The location of the border between the three regions is determined such that a thickness of the central region is from 0.5 times to 1.5 times (for example, 1.0 time) as thick as a thickness of the separator-side region and a thickness of the current collector-side region.

Subsequently, the number per unit area of the graphite particles in each region is measured and compared in the same manner as the method described in the first embodiment.

The number per unit area of graphite particles at a central region N0, the number per unit area of graphite particles at a separator-side region N1, and the number per unit area of graphite particles at a current collector-side region N2 are not particularly limited as long as relationships represented by N0/N1>1 and N0/N2>1 are satisfied.

From the viewpoint of improving the permeability with respect to an electrolytic solution while suppressing a decrease in energy density, the values of N0/N1>1 and N0/N2>1 are preferably 1.5 or more, and more preferably 2.0 or more.

The upper limit of N0/N1 is not particularly limited, and may be ∞ (i.e., N1 is zero).

The upper limit of N0/N2 is not particularly limited, and may be ∞ (i.e., N2 is zero).

Fifth Embodiment

A fifth embodiment of the present disclosure is an electrode body including a current collector, a positive electrode layer, and a separator, in this order,

- the positive electrode layer comprising positive-electrode active material particles and graphite particles,
- wherein, when the positive electrode layer is divided into three regions in a thickness direction, a proportion by area of a domain corresponding to the graphite particles in a central region is greater than a proportion by area of a domain corresponding to the graphite particles in a current collector-side region and a proportion by area of a domain corresponding the graphite particles in a separator-side region.

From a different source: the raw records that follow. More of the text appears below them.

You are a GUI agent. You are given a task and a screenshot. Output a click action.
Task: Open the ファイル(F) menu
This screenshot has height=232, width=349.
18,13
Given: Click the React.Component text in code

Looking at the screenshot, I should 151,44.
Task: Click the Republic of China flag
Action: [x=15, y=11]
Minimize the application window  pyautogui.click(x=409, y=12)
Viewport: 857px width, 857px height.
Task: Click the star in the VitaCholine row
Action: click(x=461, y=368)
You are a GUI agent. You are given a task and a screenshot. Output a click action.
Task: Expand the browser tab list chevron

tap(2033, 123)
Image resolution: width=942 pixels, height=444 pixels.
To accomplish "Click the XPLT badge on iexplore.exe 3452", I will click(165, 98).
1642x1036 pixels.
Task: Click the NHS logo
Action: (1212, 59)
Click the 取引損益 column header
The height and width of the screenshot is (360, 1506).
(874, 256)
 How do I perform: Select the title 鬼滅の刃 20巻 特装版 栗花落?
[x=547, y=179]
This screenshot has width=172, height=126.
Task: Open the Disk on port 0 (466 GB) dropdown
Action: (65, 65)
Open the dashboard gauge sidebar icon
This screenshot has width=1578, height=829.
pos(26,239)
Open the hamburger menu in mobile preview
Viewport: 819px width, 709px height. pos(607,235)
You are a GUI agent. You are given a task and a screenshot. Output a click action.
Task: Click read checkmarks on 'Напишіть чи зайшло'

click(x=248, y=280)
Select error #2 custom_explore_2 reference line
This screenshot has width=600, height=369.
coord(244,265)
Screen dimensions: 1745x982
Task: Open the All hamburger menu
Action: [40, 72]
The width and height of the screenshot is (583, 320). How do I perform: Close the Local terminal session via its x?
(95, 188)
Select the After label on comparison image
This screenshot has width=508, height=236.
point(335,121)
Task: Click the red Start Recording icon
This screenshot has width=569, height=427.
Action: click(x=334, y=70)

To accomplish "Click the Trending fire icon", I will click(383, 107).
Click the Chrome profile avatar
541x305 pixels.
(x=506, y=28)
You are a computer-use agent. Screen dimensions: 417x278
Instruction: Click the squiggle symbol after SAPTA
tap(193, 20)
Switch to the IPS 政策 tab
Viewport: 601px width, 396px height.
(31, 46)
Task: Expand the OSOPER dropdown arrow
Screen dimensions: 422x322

In the electrode body of the present embodiment, a decrease in energy density is suppressed while improving the permeability with respect to an electrolytic solution, by disposing graphite particles at a higher density at a portion located close to the center of the positive electrode layer.

In the present embodiment, the comparison of a proportion by area of a domain corresponding to graphite particles in a central region with a proportion by area of a domain corresponding to graphite particles in a separator-side region and a proportion by area of a domain corresponding to graphite particles in a current collector-side region may be performed by image analysis.

Subsequently, the proportion by area of a domain corresponding to graphite particles in each region is measured and compared in the same manner as the method described in the second embodiment.

The proportion by area of a domain corresponding to graphite particles at a central region R0, the proportion by area of a domain corresponding to graphite particles at a separator-side region R1, and the proportion by area of a domain corresponding to graphite particles at a current collector-side region R2 are not particularly limited as long as relationships represented by R0/R1>1 and R0/R2>1 are satisfied.

From the viewpoint of improving the permeability with respect to an electrolytic solution while suppressing a decrease in energy density, the values of R0/R1>1 and R0/R2>1 are preferably 1.5 or more, and more preferably 2.0 or more.

The upper limit of R0/R1 is not particularly limited, and may be ∞ (i.e., R1 is zero).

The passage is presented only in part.